▶ _Reading passage_:
IMF Global Growth Forecast: US and Eurozone GDP to Grow Less than 2% with UK Contracting 0.3% amid Frayed Global Economy

UTC by Tolu Ajiboye · 3 min read
IMF Global Growth Forecast: US and Eurozone GDP to Grow Less than 2% with UK Contracting 0.3% amid Frayed Global Economy
Photo: International Monetary Fund / Flickr

The IMF has released its weakest global growth forecast in over 30 years as inflation, banking crises, and geopolitical problems bite hard. 

The International Monetary Fund (IMF) recently published its most underwhelming medium-term global growth forecast in over 30 years. On Tuesday, the major United Nations (UN) financial agency expected global growth of 2.8% in 2023 and 3% in 2024. This forecast comes in slightly below what the IMF estimated in January as continued inflation and a banking crisis cause for concern.

[Collected data]
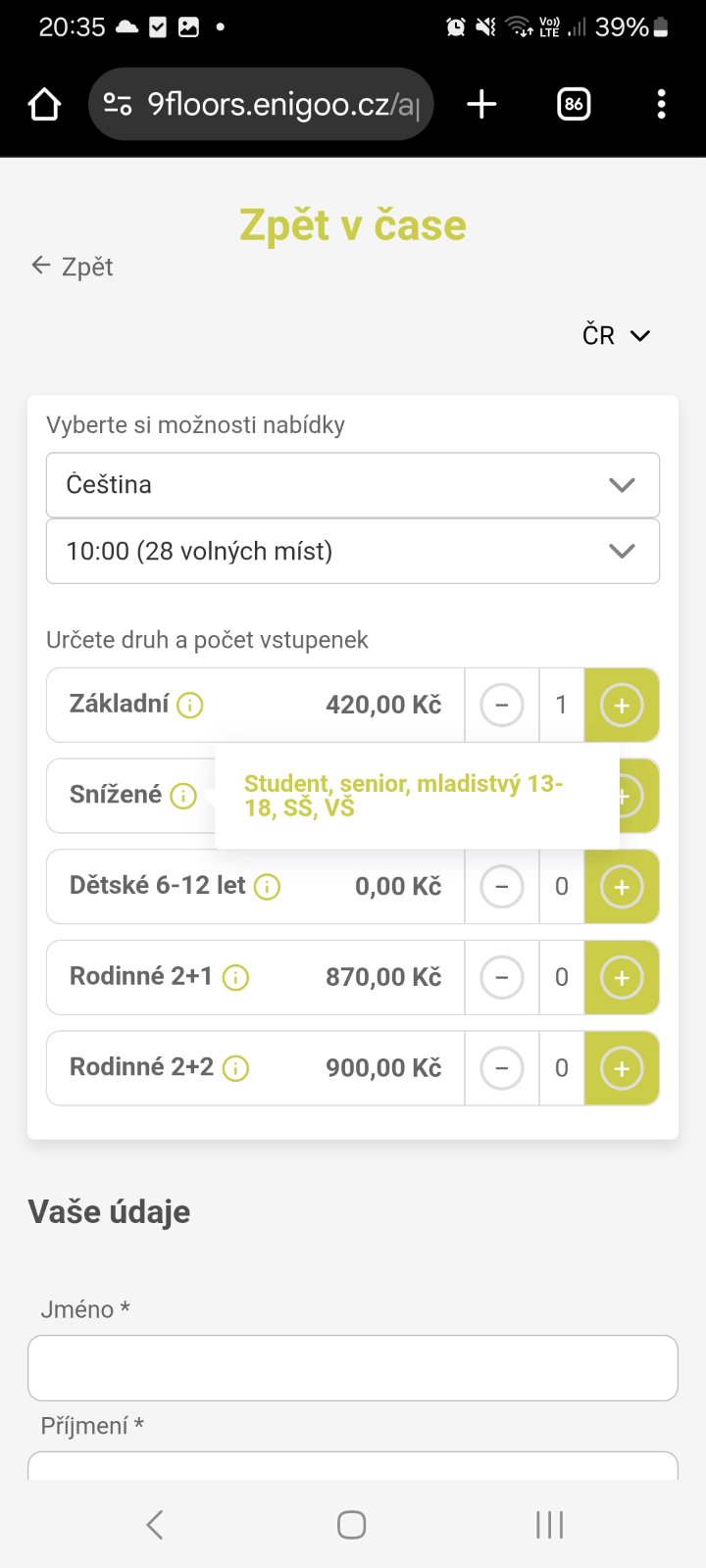706x1568 pixels.
Task: Tap the browser home icon
Action: click(x=45, y=104)
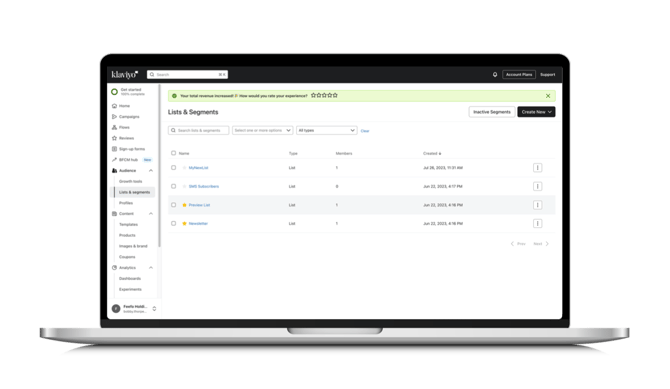Open the three-dot menu for MyNewList
Viewport: 670px width, 389px height.
point(538,168)
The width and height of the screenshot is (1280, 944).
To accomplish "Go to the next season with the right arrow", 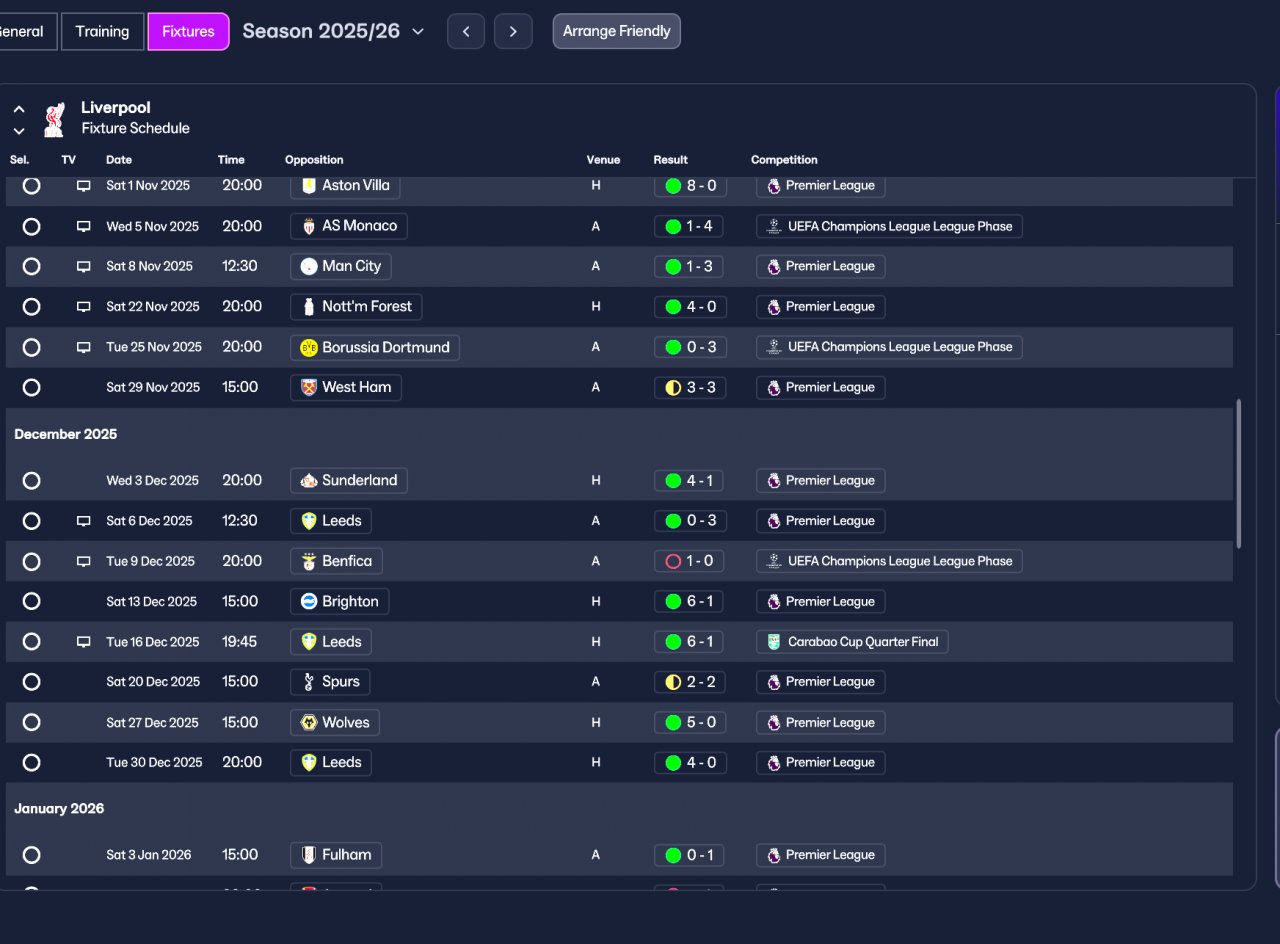I will (x=513, y=31).
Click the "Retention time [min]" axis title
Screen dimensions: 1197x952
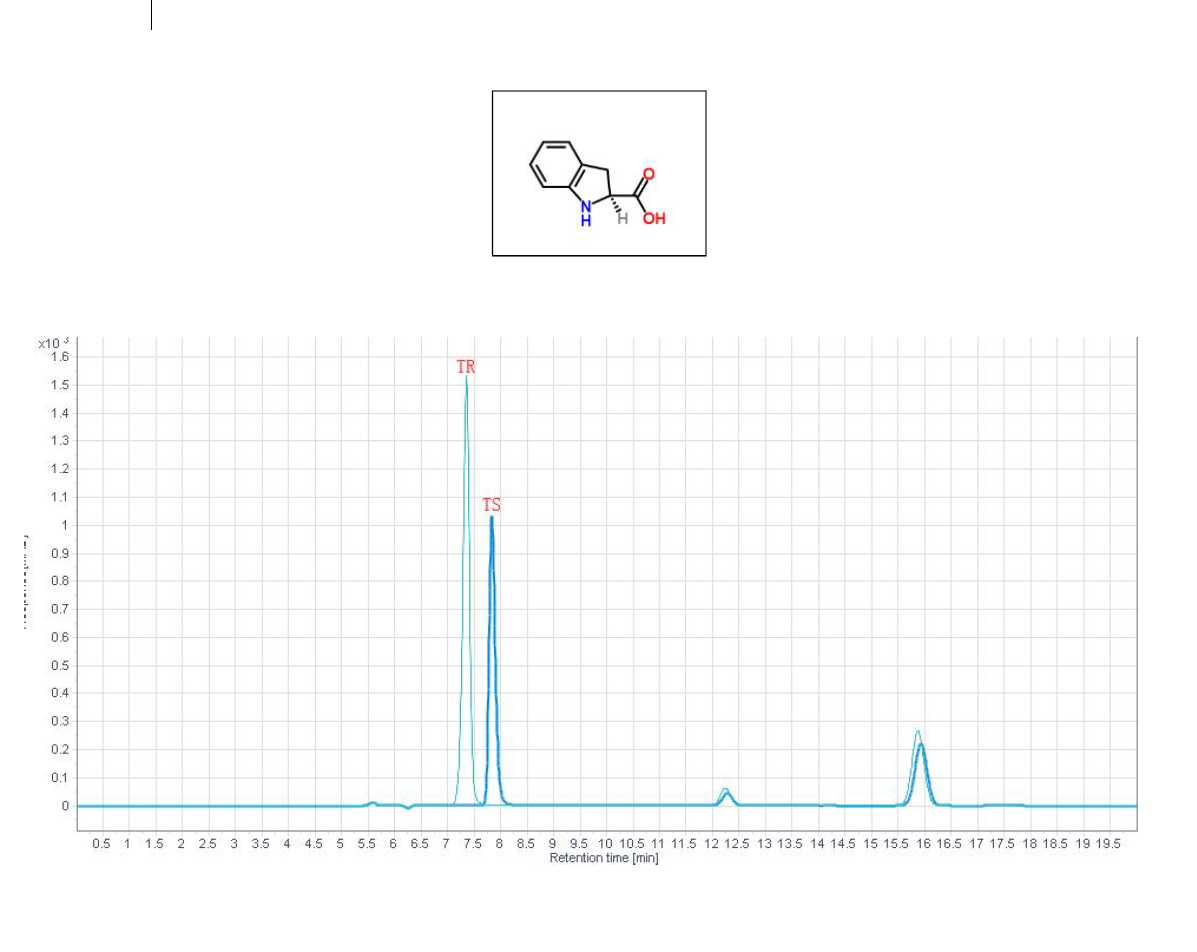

▶ _The task_: Resume the article on the IMF global growth forecast, starting right after its final sentence.

▶ _The answer_:
In the forecast, the IMF predicted that global growth would be around 3% in five years. This gloomy prediction represents the lowest medium-term forecast in a World Economic Outlook since 1990.

The Fund pointed out:

“The world economy is not currently expected to return over the medium term to the rates of growth that prevailed before the pandemic.”

The Washington DC-based institution also said its baseline forecast assumes the successful containment of the “recent financial sector stresses.”

Factors Influencing the IMF Global Growth Forecast

The IMF ascribed its weaker growth prospects to the progress of economies such as China and South Korea in raising their living standards. In addition, the international financial institution also referenced stagnated global labor force growth and geopolitical skirmishes. These include Britain’s exit from the eurozone (Brexit) and Russia’s military invasion and onslaught in Ukraine.

On the grim outlook for gross domestic product (GDP) growth between now and the end of next year, the IMF offered:

“The major forces that affected the world in 2022, including central banks’ tight monetary stances to allay inflation and China’s economic reopening—seem likely to continue into 2023.”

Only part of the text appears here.